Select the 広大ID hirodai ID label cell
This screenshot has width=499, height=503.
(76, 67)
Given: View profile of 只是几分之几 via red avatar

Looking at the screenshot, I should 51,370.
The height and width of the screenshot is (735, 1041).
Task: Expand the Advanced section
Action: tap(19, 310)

------------------------------------

__Exercise__
Gather every line of the records above that contains the string "height". Case counts.

__The response__
This screenshot has width=499, height=503.
The height and width of the screenshot is (735, 1041).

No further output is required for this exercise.